肺葉の茎部中心として気管支および血管を含む肺葉が長軸方向に捻転する。それにより静脈の血流が著しく障害され、動脈はその後もしばらくは血流を維持するため捻転した肺葉はうっ血し、液体が間質組織や気道に移動すると硬変する。一般的に肺葉捻転は、徐々に進行してその発現は急激である。部分的な肺の拡張あるいは拡張不全後に肺は胸壁の動きによってその位置を変化させる。
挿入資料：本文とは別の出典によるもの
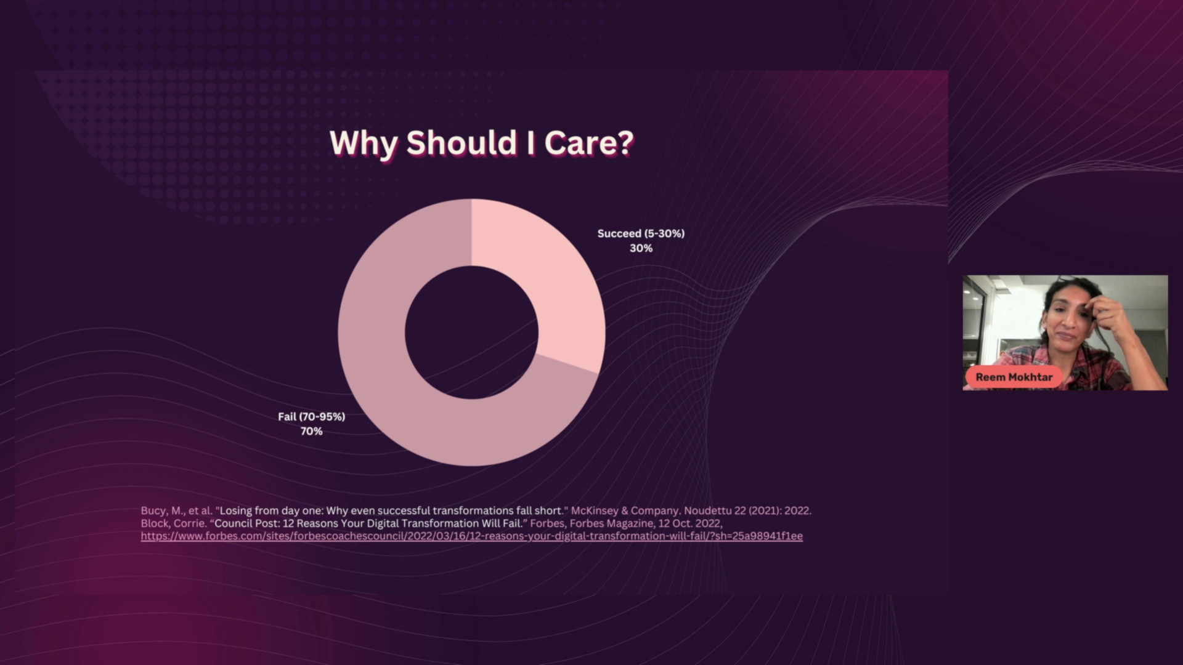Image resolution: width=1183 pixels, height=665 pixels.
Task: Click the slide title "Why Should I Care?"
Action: tap(481, 143)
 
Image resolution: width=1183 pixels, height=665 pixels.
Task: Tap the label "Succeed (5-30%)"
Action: tap(641, 233)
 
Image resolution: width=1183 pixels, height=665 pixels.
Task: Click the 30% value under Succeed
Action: tap(641, 248)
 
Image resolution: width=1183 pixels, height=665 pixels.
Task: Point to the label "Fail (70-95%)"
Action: tap(311, 417)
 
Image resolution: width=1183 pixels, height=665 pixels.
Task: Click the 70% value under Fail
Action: tap(311, 432)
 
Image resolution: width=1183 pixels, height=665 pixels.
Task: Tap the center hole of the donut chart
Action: tap(471, 332)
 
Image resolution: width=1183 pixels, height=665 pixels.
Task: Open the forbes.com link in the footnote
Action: tap(471, 536)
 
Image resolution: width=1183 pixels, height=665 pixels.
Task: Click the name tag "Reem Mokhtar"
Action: tap(1014, 377)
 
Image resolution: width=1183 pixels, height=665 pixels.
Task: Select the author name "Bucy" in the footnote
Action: tap(154, 510)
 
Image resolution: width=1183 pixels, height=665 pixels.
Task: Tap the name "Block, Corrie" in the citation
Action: tap(173, 523)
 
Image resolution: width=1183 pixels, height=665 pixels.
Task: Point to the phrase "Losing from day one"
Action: tap(271, 510)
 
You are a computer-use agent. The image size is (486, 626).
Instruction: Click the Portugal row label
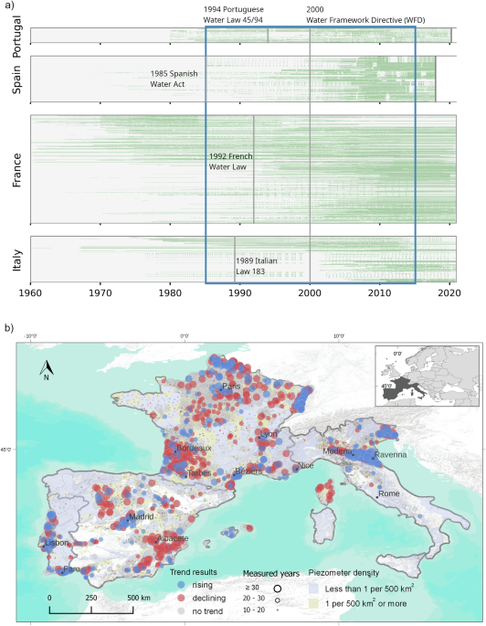pos(17,37)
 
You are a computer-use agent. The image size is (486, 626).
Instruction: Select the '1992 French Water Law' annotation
pos(229,162)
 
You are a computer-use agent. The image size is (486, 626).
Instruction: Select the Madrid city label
pos(141,516)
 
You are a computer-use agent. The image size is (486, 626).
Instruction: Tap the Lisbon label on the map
pos(57,544)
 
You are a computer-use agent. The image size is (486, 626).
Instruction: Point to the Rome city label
pos(389,493)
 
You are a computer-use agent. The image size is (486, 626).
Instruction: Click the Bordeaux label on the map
pos(194,449)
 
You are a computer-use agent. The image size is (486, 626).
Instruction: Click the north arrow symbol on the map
pos(46,370)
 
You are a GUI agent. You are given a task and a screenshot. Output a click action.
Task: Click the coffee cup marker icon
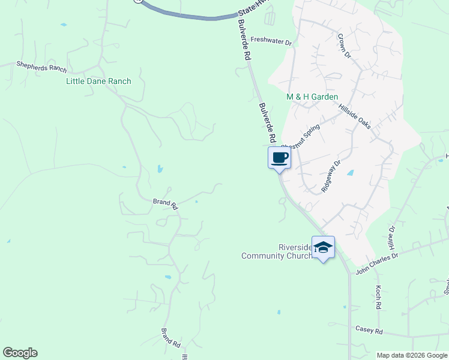pos(280,158)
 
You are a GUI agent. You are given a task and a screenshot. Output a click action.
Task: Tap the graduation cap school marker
pos(323,247)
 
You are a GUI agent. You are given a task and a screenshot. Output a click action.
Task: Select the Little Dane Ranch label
pos(98,81)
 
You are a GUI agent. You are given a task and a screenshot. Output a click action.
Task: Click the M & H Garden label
pos(312,97)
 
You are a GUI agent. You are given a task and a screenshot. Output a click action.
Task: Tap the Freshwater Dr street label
pos(271,41)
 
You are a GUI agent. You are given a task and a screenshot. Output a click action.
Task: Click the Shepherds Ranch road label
pos(41,67)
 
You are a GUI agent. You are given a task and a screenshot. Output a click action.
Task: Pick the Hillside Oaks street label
pos(355,115)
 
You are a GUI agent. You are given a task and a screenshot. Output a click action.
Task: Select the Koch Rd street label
pos(379,293)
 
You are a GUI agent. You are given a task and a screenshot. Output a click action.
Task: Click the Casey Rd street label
pos(369,329)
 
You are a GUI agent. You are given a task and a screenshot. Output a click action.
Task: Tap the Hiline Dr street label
pos(393,238)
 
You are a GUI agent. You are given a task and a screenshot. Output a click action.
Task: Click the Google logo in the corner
pos(20,353)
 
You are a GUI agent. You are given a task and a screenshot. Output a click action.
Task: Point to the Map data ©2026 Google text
pos(411,355)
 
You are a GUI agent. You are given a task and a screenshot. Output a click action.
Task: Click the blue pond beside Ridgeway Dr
pos(350,173)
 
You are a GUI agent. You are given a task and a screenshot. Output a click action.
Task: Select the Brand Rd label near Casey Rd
pos(171,338)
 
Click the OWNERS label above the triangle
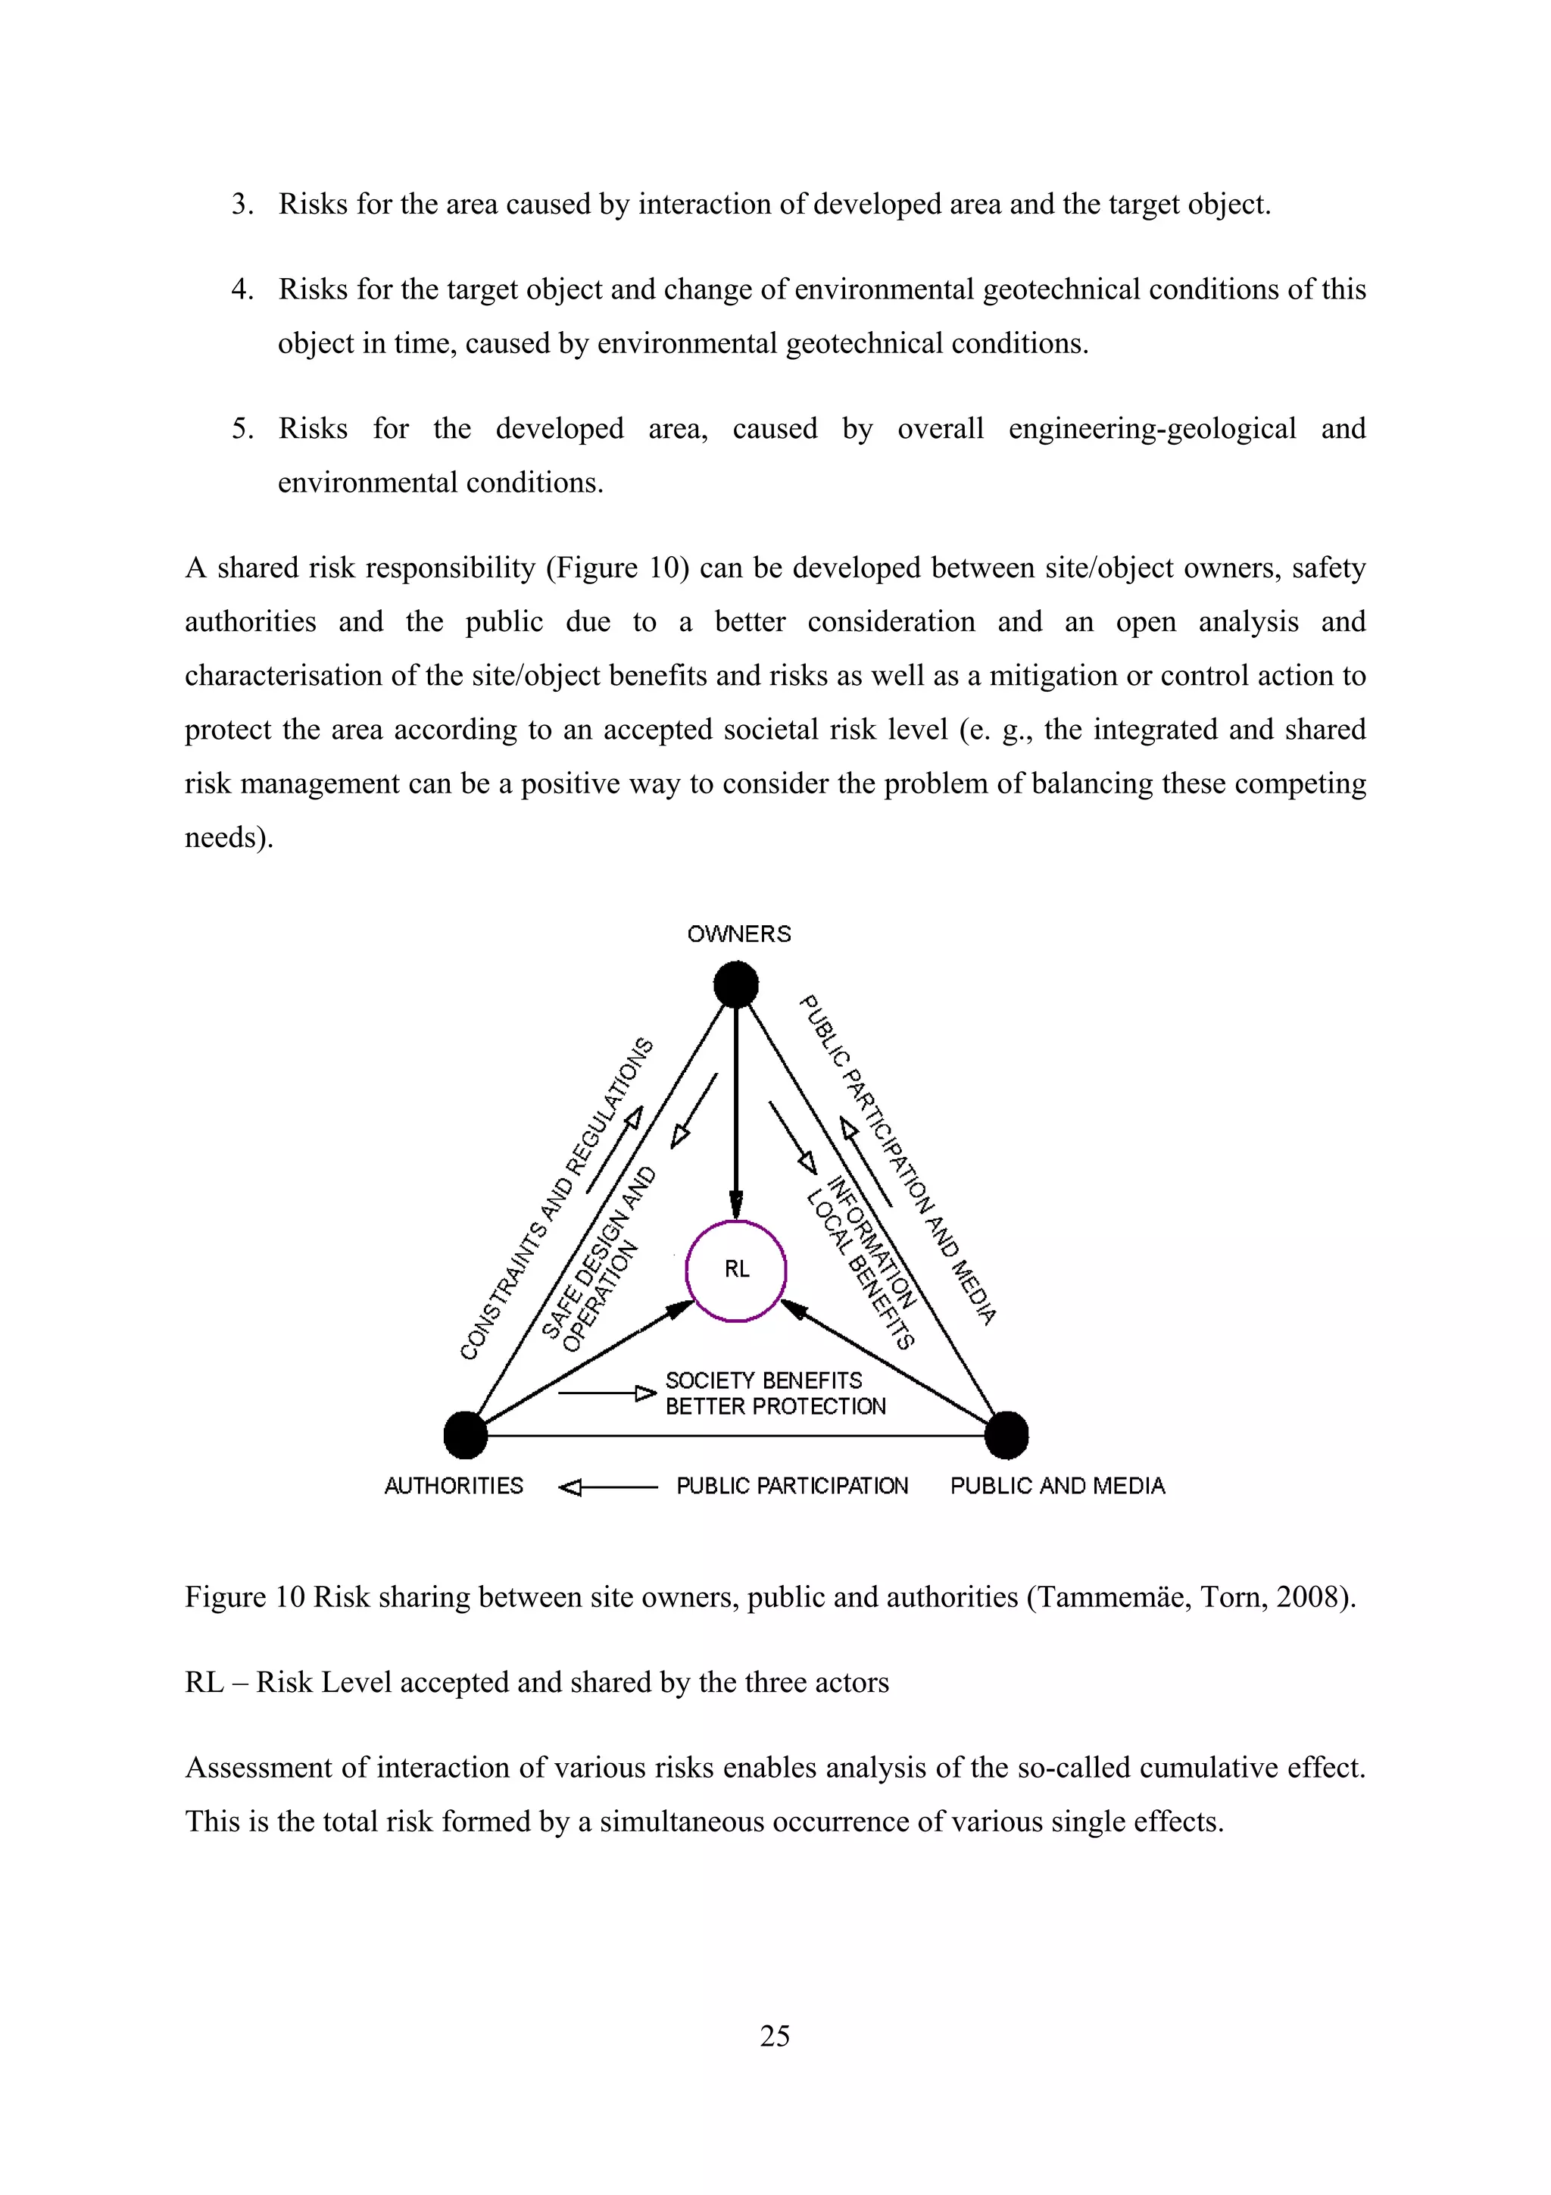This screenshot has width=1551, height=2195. (x=738, y=934)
捻転した肺葉は、うっ血肺胞には液体成分が充満し、さらに肺胞表面からの液体漏出が促進して胸膜漏出および癒着などを併発する。長期間の肺葉捻転は、肉芽組織の増生、線維化、胸膜癒着が認められる。さらには縦隔気腫や気胸を伴う気管支破裂などの合併症が増加する。発生部位では、右肺中葉と左肺前葉に多く報告されている12。右肺中葉と右肺前葉が同時に捻転する場合もある。左肺前葉で小型犬に多い3。左右の後葉は解剖学的にしっかりと固定されているため発生は稀である。捻転の方向は、時計回りおよび反時計回りのどちらもあり、角度も90°から580°までとかなり幅広い。